Hearings on the many concerns are still in question

The 20-year reauthorization  of Price-Anderson Act (PAA) is moving forward in Congress to indemnify the nuclear power industry from its full liability from severe accidents through 2045. By Fukushima standards that could potentially run into the many hundreds of billions of dollars for intergenerational personal injuries and long-term property damages from radioactive fallout released by a single severe nuclear accident.  However, a bipartisan congressional effort to ensconce the PAA reauthorization in the final National Defense Authorization Act (NDAA) has apparently been dropped.  The limited liability coverage from catastrophic accidents has been expanded to shield operators from full liability for new but still uncertified reactor designs that would no longer be required to have offsite radiological Emergency Planning Zones.

Stored items
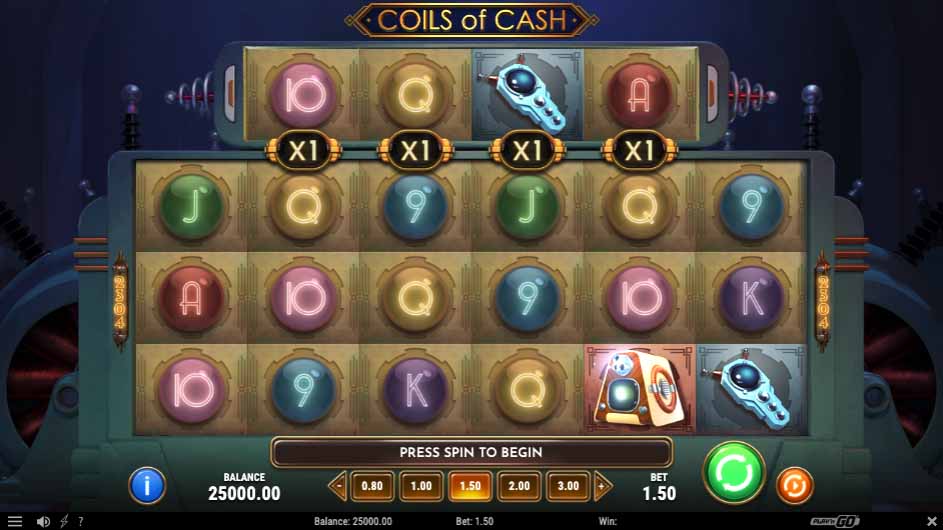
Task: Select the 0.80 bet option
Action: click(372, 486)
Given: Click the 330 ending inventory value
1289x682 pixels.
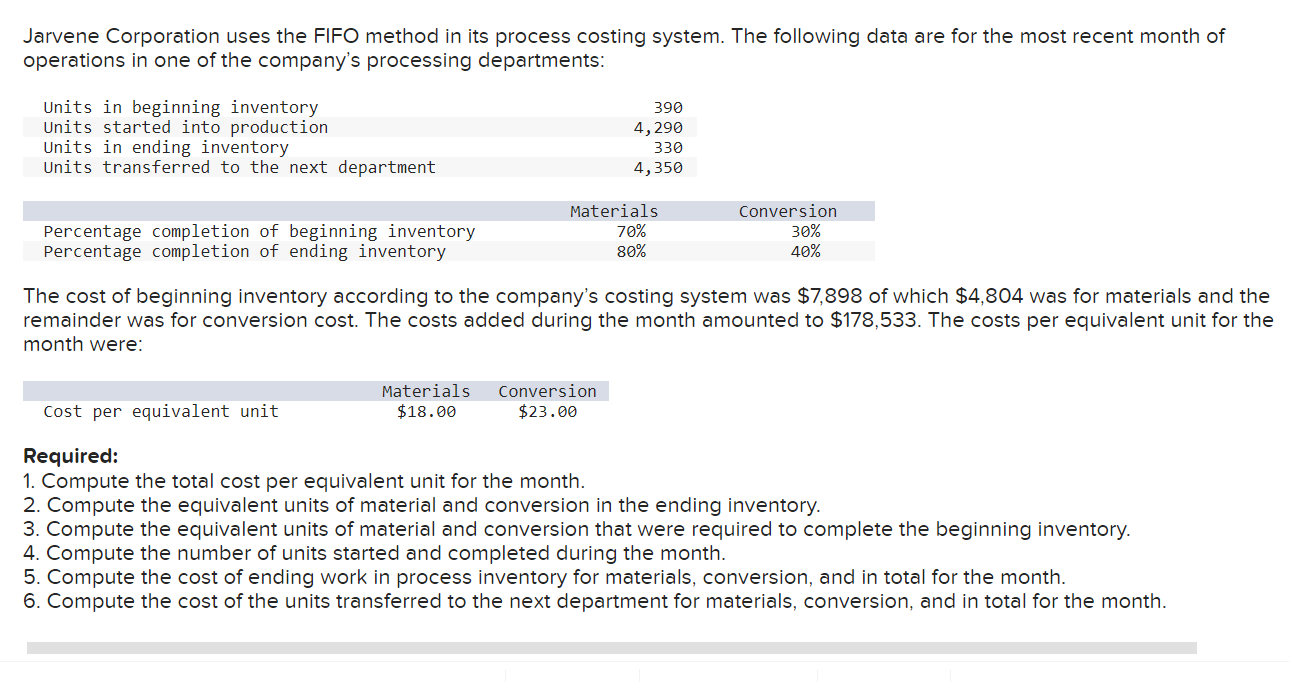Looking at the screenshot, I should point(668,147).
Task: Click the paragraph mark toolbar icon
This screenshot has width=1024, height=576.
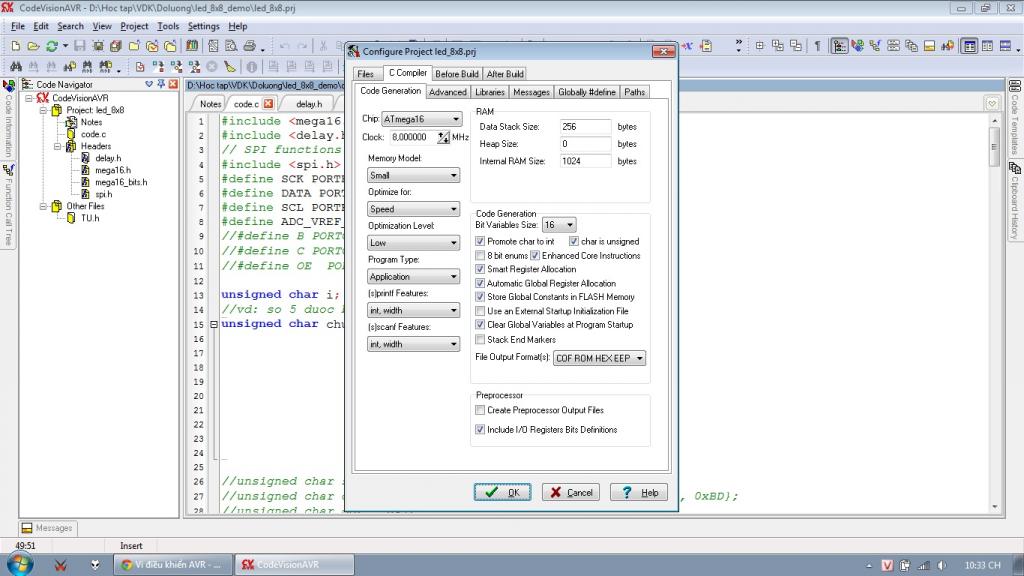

-- Prompt A --
Answer these questions from the Price-Anderson passage, one per line:
(i) How many years does the reauthorization cover?
(ii) Through what year would it indemnify the nuclear power industry?
(iii) In which final act was there an effort to include the reauthorization?
-- Prompt B --
Duplicate the stretch of the Price-Anderson passage from "Hearings on the" through "Emergency Planning Zones.".
This data has no connection to the Price-Anderson passage.

-- Task output A --
(i) 20 years
(ii) 2045
(iii) The National Defense Authorization Act (NDAA)

-- Task output B --
Hearings on the many concerns are still in question

The 20-year reauthorization  of Price-Anderson Act (PAA) is moving forward in Congress to indemnify the nuclear power industry from its full liability from severe accidents through 2045. By Fukushima standards that could potentially run into the many hundreds of billions of dollars for intergenerational personal injuries and long-term property damages from radioactive fallout released by a single severe nuclear accident.  However, a bipartisan congressional effort to ensconce the PAA reauthorization in the final National Defense Authorization Act (NDAA) has apparently been dropped.  The limited liability coverage from catastrophic accidents has been expanded to shield operators from full liability for new but still uncertified reactor designs that would no longer be required to have offsite radiological Emergency Planning Zones.